Abby smiled in spite of herself. “I’m okay, honey,” she replied. “Really.”

Lucy sighed. “I’m hungry.”

Abby realized then that they hadn’t even had breakfast. There was still the funeral service and the graveside ceremony to get through. “It will be just a little while, okay?” she asked.

Lucy smiled up at her. “Okay,” she said.

She was an easy child, eager to please, loving, industrious and gentle. The school she went to in Denver was a hotbed of violence, usually contained, often not. The principal had become used to seeing Abby in her office about various problems Lucy encountered in the course of a week. The classrooms were dangerous. Abby said so. The principal just sighed. She had political considerations to weigh her down and there was very little she could do. She apologized, and sympathized, but Abby saw that nothing would ever change. Lucy was growing more frightened by the day. It was a bad neighborhood. It was also all Abby could afford. Lawrence and Mary’s apartment had been leased soon after Lawrence died, and the landlord immediately filled the space with a new family, giving Abby only a few days to clean everything out, save the most valuable mementos, and find a new place to live. On her salary, she did the best she could. It wasn’t enough.

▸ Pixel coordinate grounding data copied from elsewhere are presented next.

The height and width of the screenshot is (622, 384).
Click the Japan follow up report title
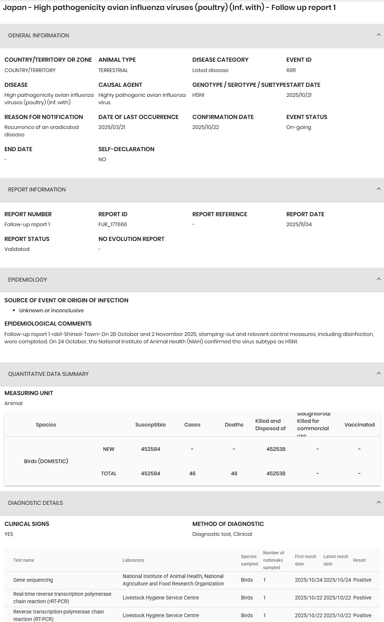[169, 7]
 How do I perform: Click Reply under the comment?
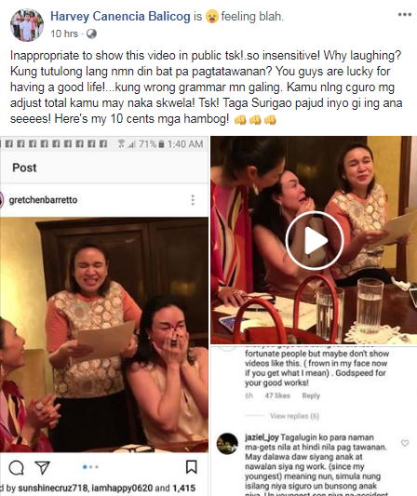(x=311, y=395)
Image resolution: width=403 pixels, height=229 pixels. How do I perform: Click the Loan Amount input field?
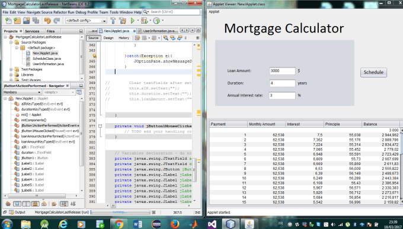(x=283, y=71)
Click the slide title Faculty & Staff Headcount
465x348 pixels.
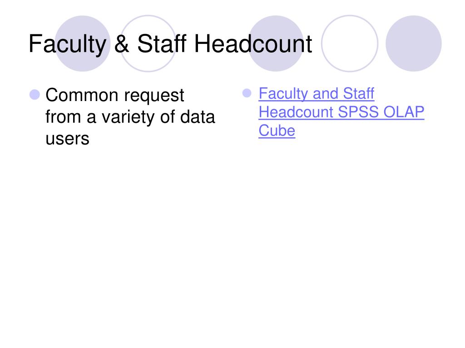click(x=170, y=44)
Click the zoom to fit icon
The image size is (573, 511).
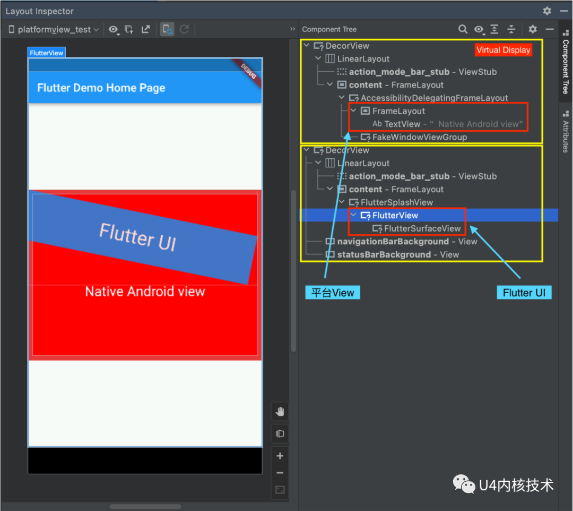click(x=280, y=490)
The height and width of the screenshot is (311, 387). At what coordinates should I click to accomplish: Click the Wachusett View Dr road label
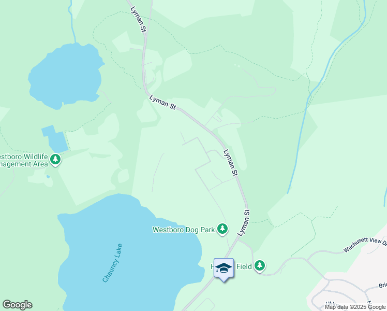point(365,245)
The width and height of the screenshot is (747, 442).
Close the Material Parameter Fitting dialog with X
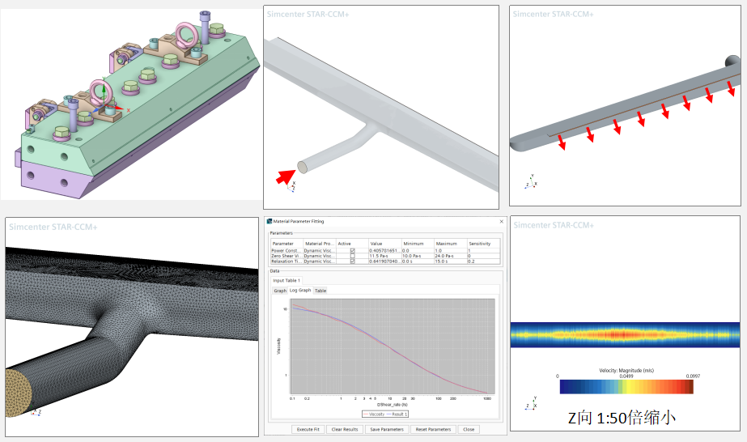coord(500,220)
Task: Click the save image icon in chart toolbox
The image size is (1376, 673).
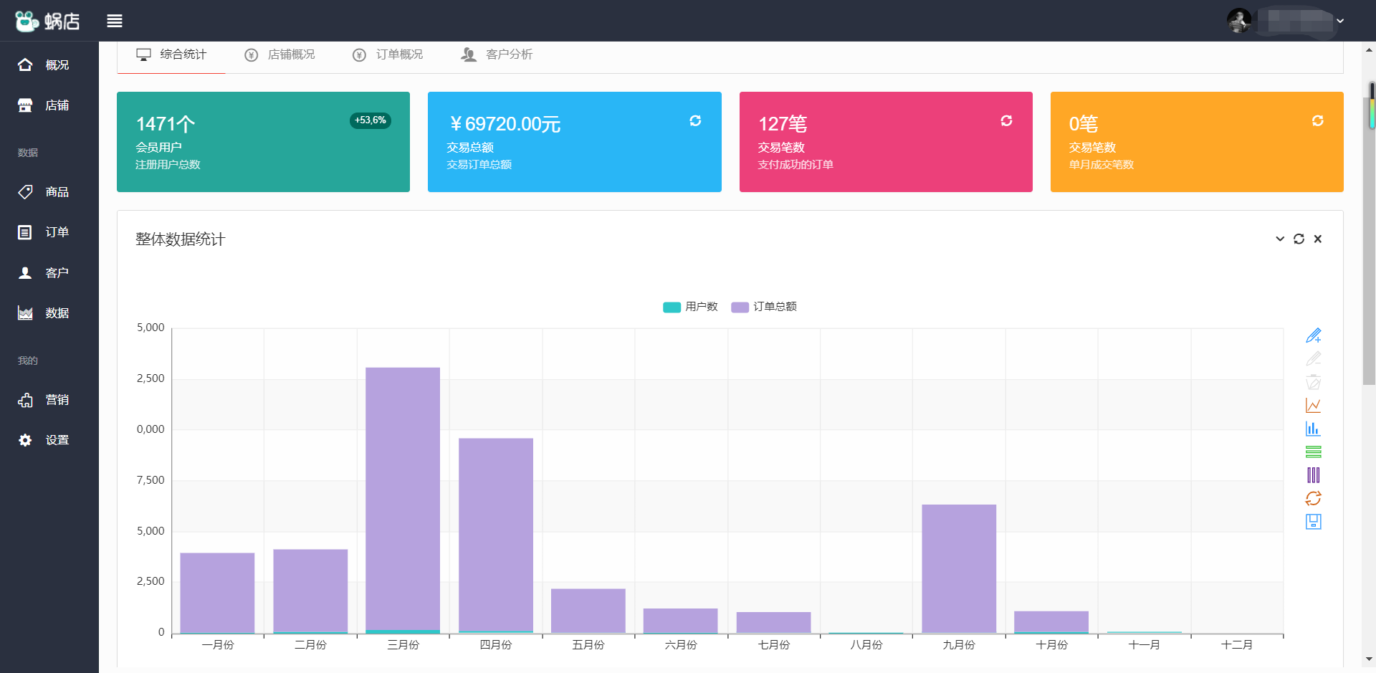Action: [x=1313, y=522]
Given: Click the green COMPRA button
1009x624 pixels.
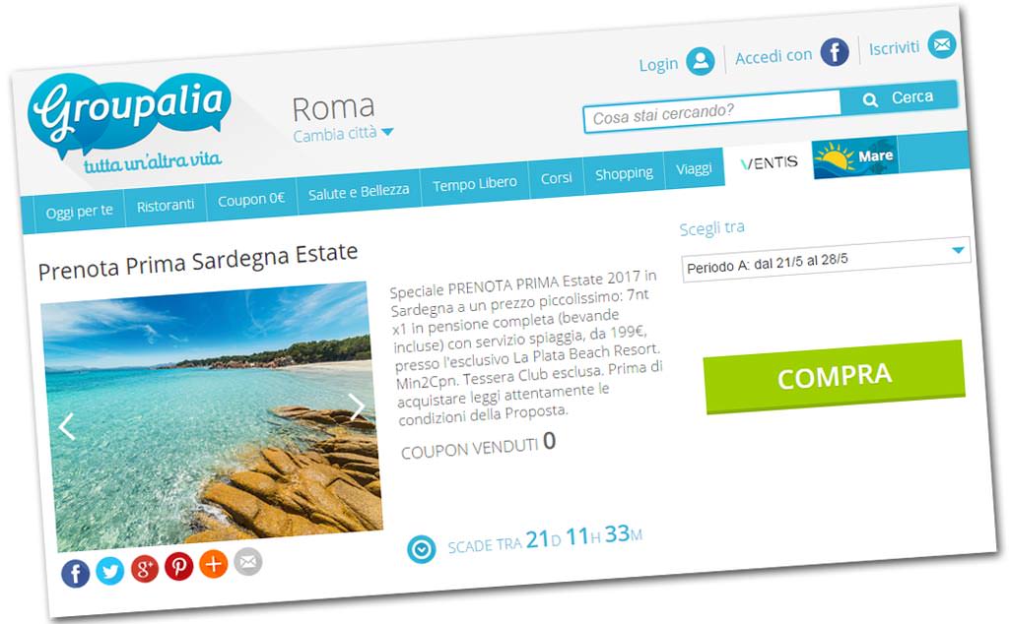Looking at the screenshot, I should pos(835,377).
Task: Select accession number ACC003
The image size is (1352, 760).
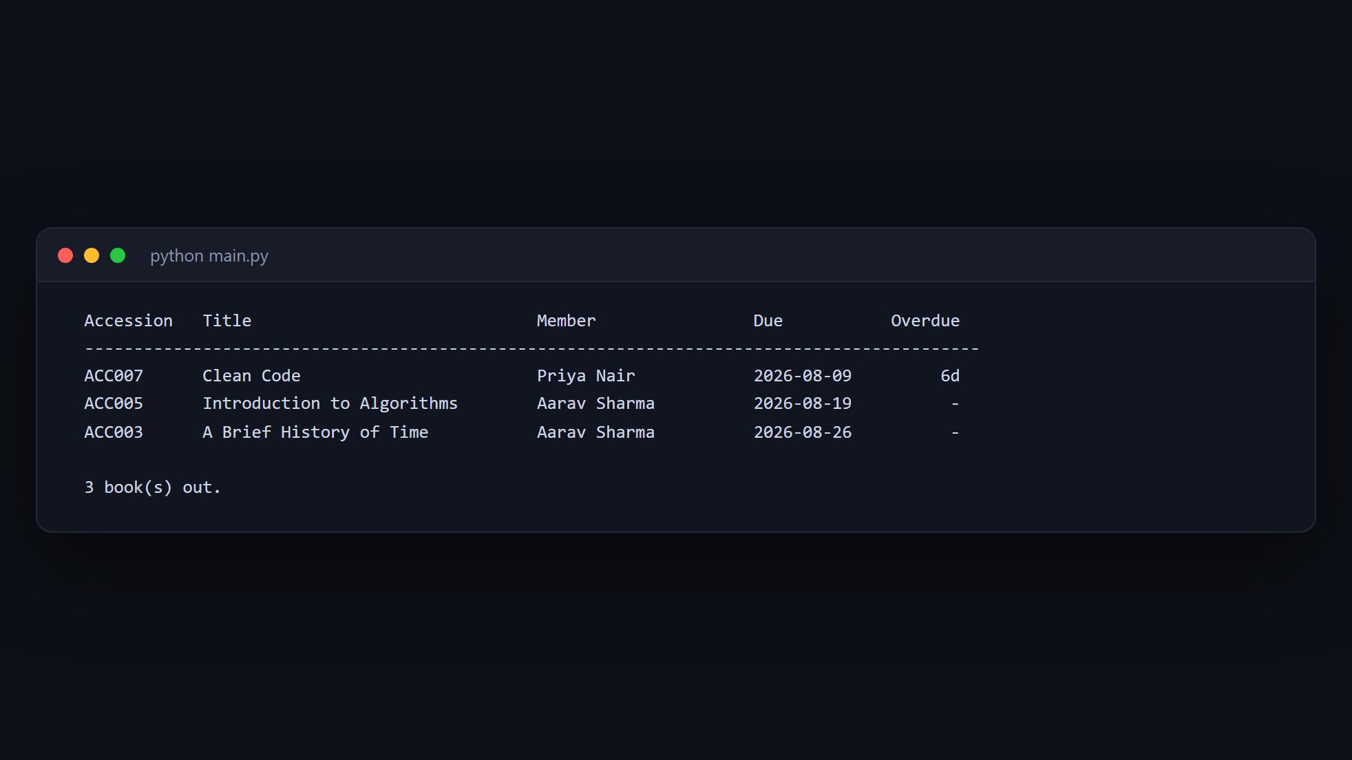Action: [x=114, y=432]
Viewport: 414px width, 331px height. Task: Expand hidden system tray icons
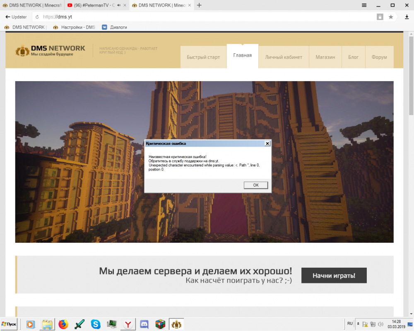[x=359, y=324]
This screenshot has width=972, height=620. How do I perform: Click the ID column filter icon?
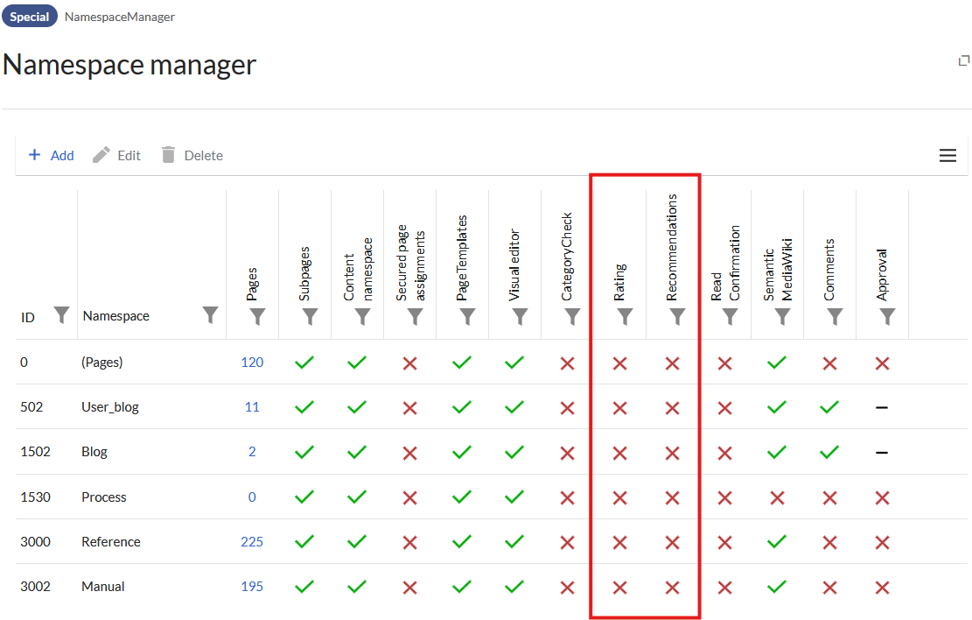(x=61, y=314)
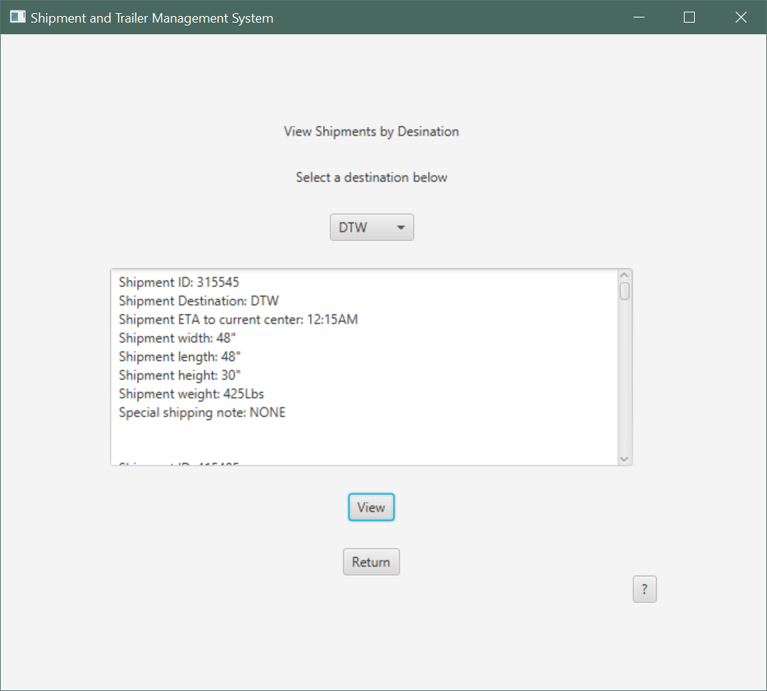Click the application icon in the title bar
This screenshot has height=691, width=767.
click(x=17, y=17)
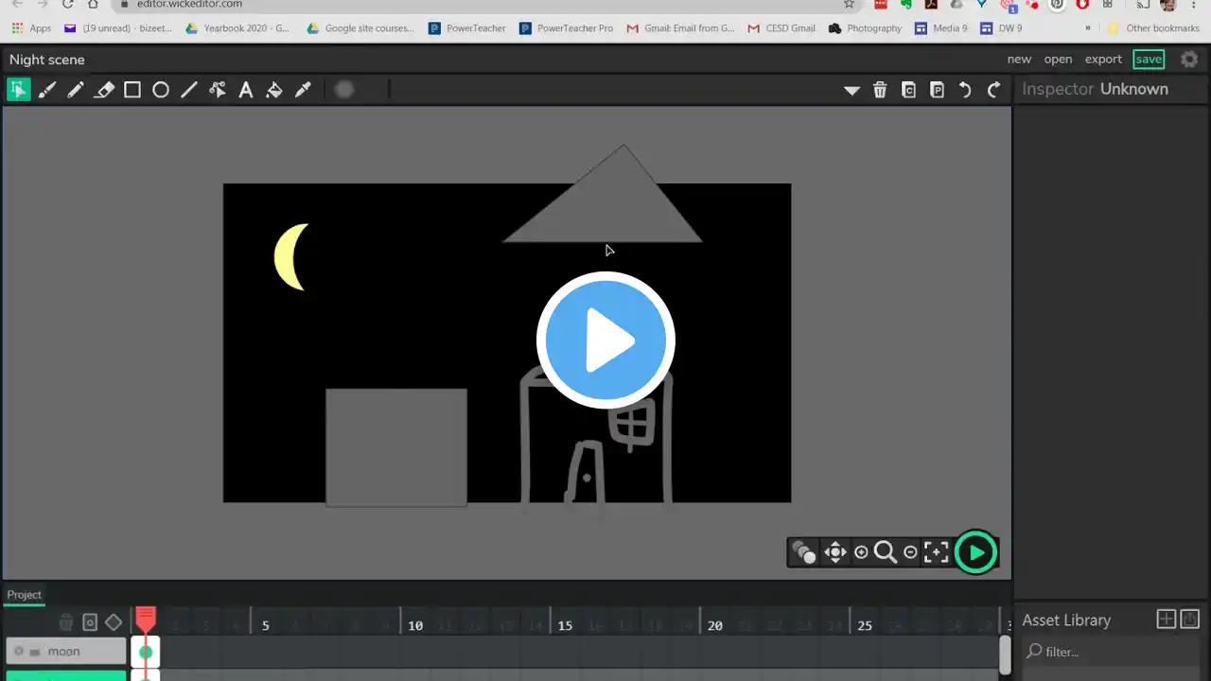The image size is (1211, 681).
Task: Toggle visibility of the moon layer
Action: pos(19,652)
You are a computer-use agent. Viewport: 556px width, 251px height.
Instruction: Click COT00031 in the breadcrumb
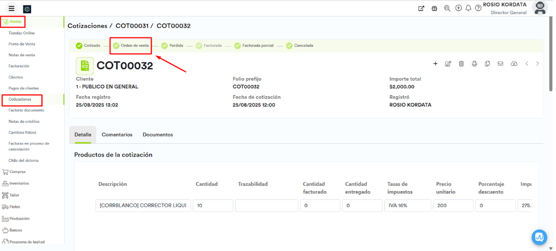click(x=132, y=26)
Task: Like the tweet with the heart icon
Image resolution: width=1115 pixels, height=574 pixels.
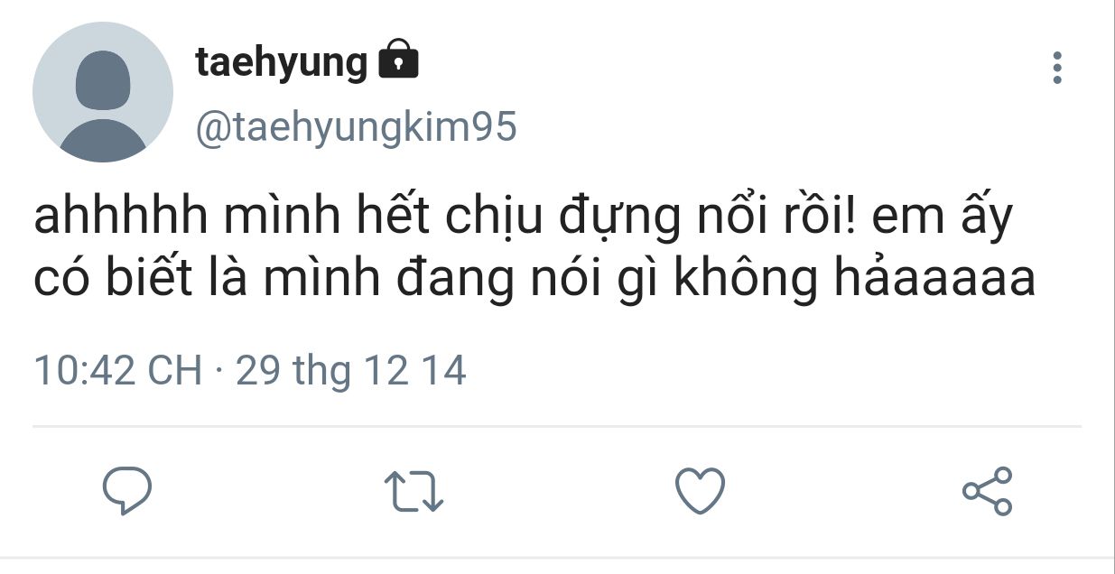Action: pos(701,491)
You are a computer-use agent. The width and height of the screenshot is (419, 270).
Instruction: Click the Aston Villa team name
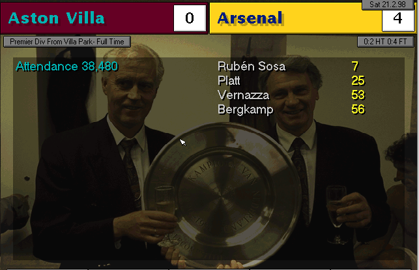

She wrapped her arms around herself. “I’d love to come back here and live. Except he’s here,” she added bitterly.

“Abby, you won’t have to see him unless you want to,” he said, aware of Lucinda’s rapt attention. “He knows how badly he frightened you. He won’t come near you. Case in point,” he added, nodding toward the door where Cody had left.

She drew in a long breath. Her pale eyes were old with sorrow. “I hate my job. I hate where we live. I hate having to practically live at the school, complaining in the principal’s office about harassment, just to keep Lucy safe,” she added bitterly. “The school has two separate gangs who hate each other, and violence breaks out almost every week.”

“Then come home,” Bart said simply. He smiled. “I’ll do anything I can for both of you,” he added. “It will be an absolute joy to have relatives around. Besides Cody, I mean,” he added with a grimace. “And I never see him except at business meetings or when somebody dies.”

She smiled at him. “You’re a nice cousin, even if you’re only a relative by marriage,” she said.

Lucy laid her head on his shoulder with a sigh. “You’re nice, Cousin Bart,” she murmured.